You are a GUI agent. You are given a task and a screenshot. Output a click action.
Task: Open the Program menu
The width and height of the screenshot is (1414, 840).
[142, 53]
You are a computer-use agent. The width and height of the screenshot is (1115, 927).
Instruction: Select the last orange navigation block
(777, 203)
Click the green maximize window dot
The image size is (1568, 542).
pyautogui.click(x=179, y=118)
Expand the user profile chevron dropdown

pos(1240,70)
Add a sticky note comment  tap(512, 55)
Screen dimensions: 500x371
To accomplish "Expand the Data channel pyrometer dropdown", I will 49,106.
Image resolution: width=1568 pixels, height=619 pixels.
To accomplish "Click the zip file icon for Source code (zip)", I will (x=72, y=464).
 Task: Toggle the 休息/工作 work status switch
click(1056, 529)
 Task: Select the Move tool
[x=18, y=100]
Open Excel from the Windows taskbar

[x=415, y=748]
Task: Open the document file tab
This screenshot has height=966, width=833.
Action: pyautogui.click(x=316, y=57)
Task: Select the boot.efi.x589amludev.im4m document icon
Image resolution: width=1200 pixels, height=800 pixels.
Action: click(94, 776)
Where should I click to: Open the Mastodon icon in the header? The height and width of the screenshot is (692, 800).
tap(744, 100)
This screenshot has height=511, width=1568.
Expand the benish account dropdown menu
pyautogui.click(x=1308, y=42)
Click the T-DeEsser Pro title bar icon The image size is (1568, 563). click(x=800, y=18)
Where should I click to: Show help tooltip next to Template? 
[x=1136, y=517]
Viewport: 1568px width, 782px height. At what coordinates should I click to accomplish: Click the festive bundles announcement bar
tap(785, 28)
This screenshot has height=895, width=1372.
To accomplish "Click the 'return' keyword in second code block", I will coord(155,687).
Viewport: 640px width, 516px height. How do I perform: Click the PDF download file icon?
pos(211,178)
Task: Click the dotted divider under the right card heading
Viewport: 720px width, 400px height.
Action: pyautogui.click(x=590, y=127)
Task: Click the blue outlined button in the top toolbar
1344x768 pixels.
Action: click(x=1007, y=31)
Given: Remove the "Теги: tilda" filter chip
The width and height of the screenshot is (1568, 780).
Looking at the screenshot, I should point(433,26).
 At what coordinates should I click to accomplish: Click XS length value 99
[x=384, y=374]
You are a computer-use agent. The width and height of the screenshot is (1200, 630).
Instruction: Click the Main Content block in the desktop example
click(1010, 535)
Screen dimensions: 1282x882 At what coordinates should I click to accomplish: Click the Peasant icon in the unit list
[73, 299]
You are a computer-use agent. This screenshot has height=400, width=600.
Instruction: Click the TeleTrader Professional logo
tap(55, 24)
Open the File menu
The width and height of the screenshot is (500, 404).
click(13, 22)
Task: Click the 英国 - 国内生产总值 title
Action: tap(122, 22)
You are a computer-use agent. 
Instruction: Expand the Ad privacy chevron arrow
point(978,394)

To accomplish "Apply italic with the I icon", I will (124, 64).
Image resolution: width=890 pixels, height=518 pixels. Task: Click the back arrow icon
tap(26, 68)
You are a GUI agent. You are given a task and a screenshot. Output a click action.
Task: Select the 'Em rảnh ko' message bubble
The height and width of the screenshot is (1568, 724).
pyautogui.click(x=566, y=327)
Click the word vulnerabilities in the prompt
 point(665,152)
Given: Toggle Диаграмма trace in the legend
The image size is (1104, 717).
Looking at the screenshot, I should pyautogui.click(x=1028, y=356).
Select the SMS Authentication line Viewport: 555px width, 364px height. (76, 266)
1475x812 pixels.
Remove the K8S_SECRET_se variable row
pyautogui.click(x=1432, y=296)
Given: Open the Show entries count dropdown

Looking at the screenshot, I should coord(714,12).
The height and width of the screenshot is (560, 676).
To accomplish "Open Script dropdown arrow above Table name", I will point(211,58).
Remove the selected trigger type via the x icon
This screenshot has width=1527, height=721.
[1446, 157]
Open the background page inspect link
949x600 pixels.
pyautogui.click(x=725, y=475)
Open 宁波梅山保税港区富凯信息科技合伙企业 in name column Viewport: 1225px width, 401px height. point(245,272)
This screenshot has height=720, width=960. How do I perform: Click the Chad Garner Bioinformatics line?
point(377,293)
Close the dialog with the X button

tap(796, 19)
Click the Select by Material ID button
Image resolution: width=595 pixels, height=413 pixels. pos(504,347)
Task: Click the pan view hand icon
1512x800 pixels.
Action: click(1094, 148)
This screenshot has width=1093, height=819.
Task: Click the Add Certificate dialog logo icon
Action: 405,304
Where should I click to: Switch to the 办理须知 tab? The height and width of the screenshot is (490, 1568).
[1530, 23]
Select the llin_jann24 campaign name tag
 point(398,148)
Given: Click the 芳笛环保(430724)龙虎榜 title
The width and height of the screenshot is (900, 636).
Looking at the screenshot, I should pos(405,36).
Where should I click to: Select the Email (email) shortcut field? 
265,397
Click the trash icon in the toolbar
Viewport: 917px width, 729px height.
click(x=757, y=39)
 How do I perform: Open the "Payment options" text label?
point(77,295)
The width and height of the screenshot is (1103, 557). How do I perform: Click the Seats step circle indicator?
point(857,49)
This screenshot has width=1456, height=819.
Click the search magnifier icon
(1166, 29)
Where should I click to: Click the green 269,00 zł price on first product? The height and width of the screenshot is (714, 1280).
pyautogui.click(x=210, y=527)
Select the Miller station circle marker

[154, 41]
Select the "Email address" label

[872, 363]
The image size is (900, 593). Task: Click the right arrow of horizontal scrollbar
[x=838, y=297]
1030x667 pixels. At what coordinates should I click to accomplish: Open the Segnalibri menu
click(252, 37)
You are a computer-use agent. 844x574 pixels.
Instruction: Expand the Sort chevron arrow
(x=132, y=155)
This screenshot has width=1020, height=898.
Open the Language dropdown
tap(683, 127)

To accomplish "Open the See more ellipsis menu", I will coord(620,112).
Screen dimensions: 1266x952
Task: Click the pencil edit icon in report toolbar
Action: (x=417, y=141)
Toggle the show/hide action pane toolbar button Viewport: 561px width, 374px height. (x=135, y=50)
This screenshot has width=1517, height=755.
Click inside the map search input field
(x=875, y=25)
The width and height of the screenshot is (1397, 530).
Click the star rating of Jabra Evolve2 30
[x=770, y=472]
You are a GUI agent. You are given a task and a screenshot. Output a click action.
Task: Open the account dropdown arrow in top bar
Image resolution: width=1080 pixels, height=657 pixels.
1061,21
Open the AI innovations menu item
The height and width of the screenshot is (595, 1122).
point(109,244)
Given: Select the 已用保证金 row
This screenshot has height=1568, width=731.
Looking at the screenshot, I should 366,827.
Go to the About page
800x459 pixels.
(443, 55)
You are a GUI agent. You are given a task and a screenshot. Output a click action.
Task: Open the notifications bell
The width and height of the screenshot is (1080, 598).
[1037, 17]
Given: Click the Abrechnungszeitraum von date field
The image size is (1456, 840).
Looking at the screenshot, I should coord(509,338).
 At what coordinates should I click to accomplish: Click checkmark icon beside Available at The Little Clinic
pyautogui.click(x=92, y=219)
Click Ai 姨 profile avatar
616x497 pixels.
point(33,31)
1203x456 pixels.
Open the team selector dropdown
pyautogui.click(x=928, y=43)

_Required action_
Give back every line from the beginning of the records through the line holding "This screenshot has height=895, width=1372.", exactly as it reads, and leave out the rest.

_Task solution_
You are a GUI agent. You are given a task and a screenshot. Output a click action.
Task: Open the Program menu
The width and height of the screenshot is (1414, 840).
[142, 53]
You are a computer-use agent. The width and height of the screenshot is (1115, 927).
Instruction: Select the last orange navigation block
(777, 203)
Click the green maximize window dot
The image size is (1568, 542).
pyautogui.click(x=179, y=118)
Expand the user profile chevron dropdown

pos(1240,70)
Add a sticky note comment  tap(512, 55)
Screen dimensions: 500x371
To accomplish "Expand the Data channel pyrometer dropdown", I will 49,106.
Image resolution: width=1568 pixels, height=619 pixels.
To accomplish "Click the zip file icon for Source code (zip)", I will (x=72, y=464).
 Task: Toggle the 休息/工作 work status switch
click(1056, 529)
 Task: Select the Move tool
[x=18, y=100]
Open Excel from the Windows taskbar

[x=415, y=748]
Task: Open the document file tab
This screenshot has height=966, width=833.
Action: pyautogui.click(x=316, y=57)
Task: Select the boot.efi.x589amludev.im4m document icon
Image resolution: width=1200 pixels, height=800 pixels.
Action: click(94, 776)
Where should I click to: Open the Mastodon icon in the header? The height and width of the screenshot is (692, 800).
tap(744, 100)
This screenshot has height=511, width=1568.
Expand the benish account dropdown menu
pyautogui.click(x=1308, y=42)
Click the T-DeEsser Pro title bar icon The image size is (1568, 563). click(x=800, y=18)
Where should I click to: Show help tooltip next to Template? 
[x=1136, y=517]
Viewport: 1568px width, 782px height. At what coordinates should I click to accomplish: Click the festive bundles announcement bar
tap(785, 28)
This screenshot has height=895, width=1372.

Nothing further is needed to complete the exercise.